There are a number of approaches you could consider. None of them involve using the browsers password store.
Firstly, you should consider using a dedicated web-based password management tool such as LastPass. Most importantly in this case, this has a one-time password feature that allows use of LastPass on untrusted devices.
You can also add multi-factor authentication options to this for added security.
This doesn't make you completely secure though and you should always assume that an unknown computer is compromised so restrict what you do carefully.
In general using a mobile phone will be more secure than an unknown computer.
UPDATE: LastPass protects you on an untrusted computer because you use a single-use passcode (that you have to have generated in advance). That gets you access to a web page, your "vault". On that page, you can directly launch a password protected site without having to manually type your id and password. For most sites, this will prevent any key-logging or traffic interception of your password.
It goes without saying that you get no protection from this on any site not using HTTPS.

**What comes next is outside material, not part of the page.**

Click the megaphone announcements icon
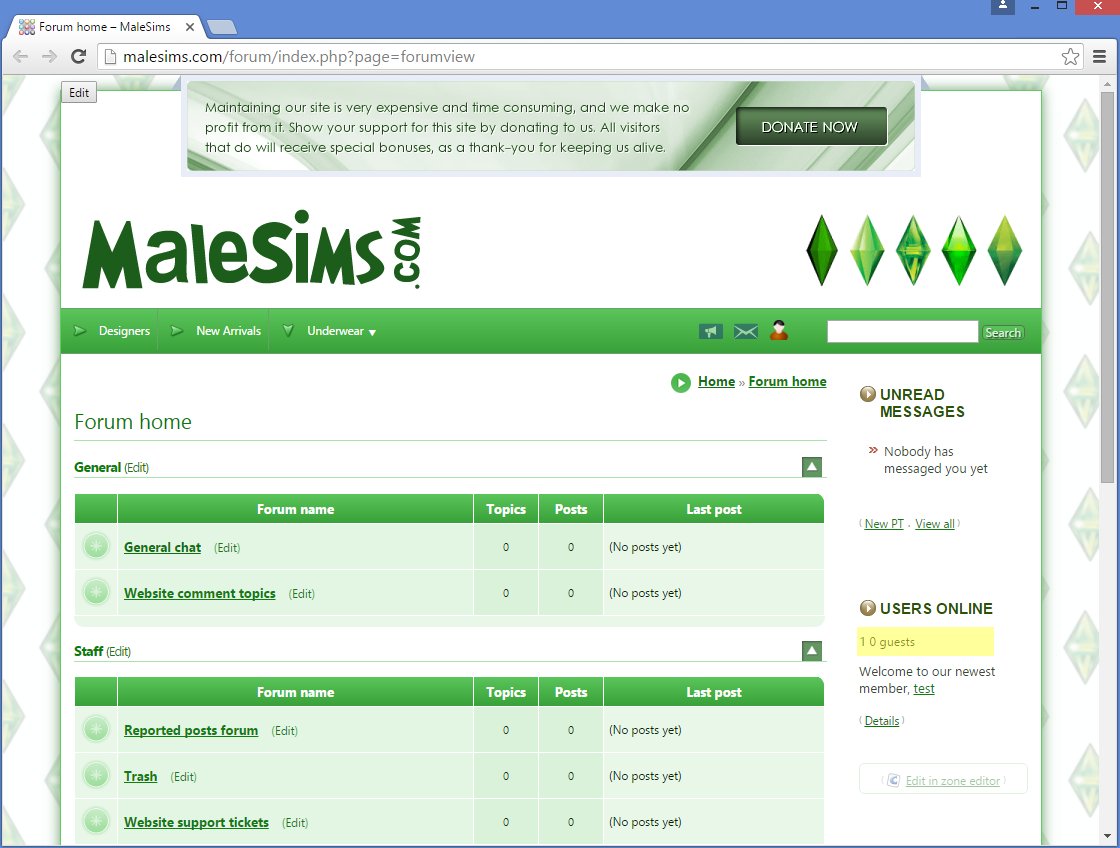The image size is (1120, 848). click(711, 332)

It is also important to note that this only protects against capturing of your passcode. It does not prevent capturing of other information, nor would it help protect against certain malware designed specifically to attack financial sites such as personal banking. An untrusted computer is always untrusted. However, it may be enough for you to grab an image or low-value document from your iCloud or other cloud service or to log into your webmail to check non-sensitive information.
It might also be helpful for me to note that I don't trust LastPass for everything. I also use a stand-alone system called KeePass for really high-value passcodes. This is still cross-platform (e.g. both desktop and mobile) and with an easily copyable file database but can be kept offline or hidden away somewhere. So you could use that as a "phone vault".
I still wouldn't access finance and other high-value sites from an untrusted computer though.